Shane Gardner, 44, said he thought about running for sheriff for a long time and was approached by people who thought he would make a worthy candidate. Gardner is running on a nonpartisan platform because he felt that identifying himself with either political party was polarizing.
“The sheriff’s office isn’t a partisan place,” he said.
Gardner has been with the sheriff’s office since 1998. He was a patrol deputy for a few years before he became a detective with the Clark-Skamania Drug Task Force, now called the Clark-Vancouver Drug Task Force.
Gardner now works as a community outreach sergeant. In that unit, Gardner said he builds community relationships and gets to see what happens when people who make mistakes are connected with resources and assimilated back into the community. He sees it as the positive side of law enforcement and the “why” behind police work.
Community outreach leads programs such as the Neighbors on Watch, Seniors and Law Enforcement Together, and Clark County Explorers. Part of Gardner’s responsibilities is to provide crime prevention training and supervise the county’s school resource officers.
The sheriff’s office, he said, does much more than arrest people.
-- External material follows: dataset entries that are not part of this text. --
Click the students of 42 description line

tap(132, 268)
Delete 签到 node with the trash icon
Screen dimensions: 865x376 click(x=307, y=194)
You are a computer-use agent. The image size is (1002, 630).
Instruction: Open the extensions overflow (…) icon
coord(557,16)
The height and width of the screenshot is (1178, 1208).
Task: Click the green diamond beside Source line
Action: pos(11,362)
Police set the tone for how the community views criminals. Gardner said he calls people he’s arrested “knuckleheads” rather than “bad guys” because they’ve made mistakes and aren’t inherently bad people.
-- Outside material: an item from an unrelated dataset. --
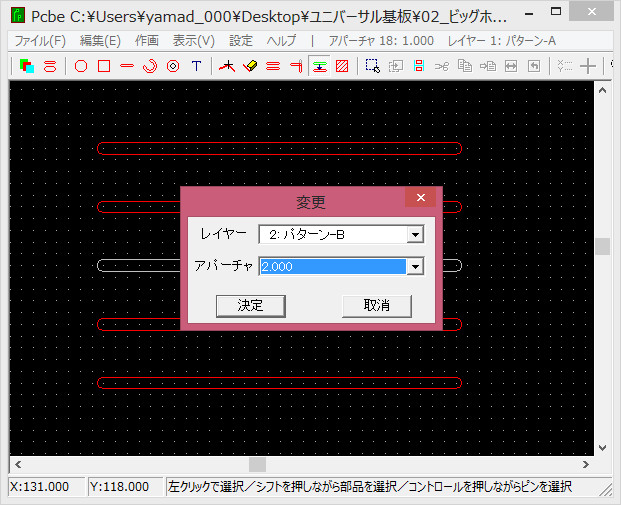Image resolution: width=621 pixels, height=505 pixels.
Task: Toggle the red hatched fill tool
Action: click(342, 66)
Many deputies, he said, talk to people sitting in the back of their patrol cars on the way to the Clark County Jail and try to offer advice on getting their life back on track. Despite these pep talks, deputies arrest the same people again and again.
“What we do is sometimes depressing,” Gardner said. “All we ever see is people at their worst.”
Police can connect those people with the resources they need to turn their lives around, Gardner said, pointing to the success of the Jail Reentry Program that helps reduce recidivism.
Gardner describes himself as active in the community. “There hasn’t been a time when I haven’t stepped forward,” he said.
He’s part of the Rotary Club of Vancouver, has been on the Substance Abuse Advisory Board and the board of directors for Leadership Clark County, and he chairs the PREVENT! Coalition of Clark County and the Wildwood Neighborhood Association.
Gardner is a Clark County native, who graduated from Mountain View High School in 1988 and married his high school sweetheart a few years later at Crossroads Community Church. They’ve attended the church for 30 years.
Before working at the sheriff’s office, Gardner served in the Army and the National Guard. He earned a bachelor’s degree in speech communications from Central Washington University.
So far, three other people have expressed interest in running for Clark County Sheriff: retired sheriff’s office commanders Chuck Atkins and John Graser, and former deputy Ed Owens. The sheriff serves a four-year term and is paid $104,244 annually. Six-term incumbent Republican Sheriff Garry Lucas, 71, who took office in 1990, has not announced yet whether he will run again.
The filing period for 2014 election candidates runs from May 12-16.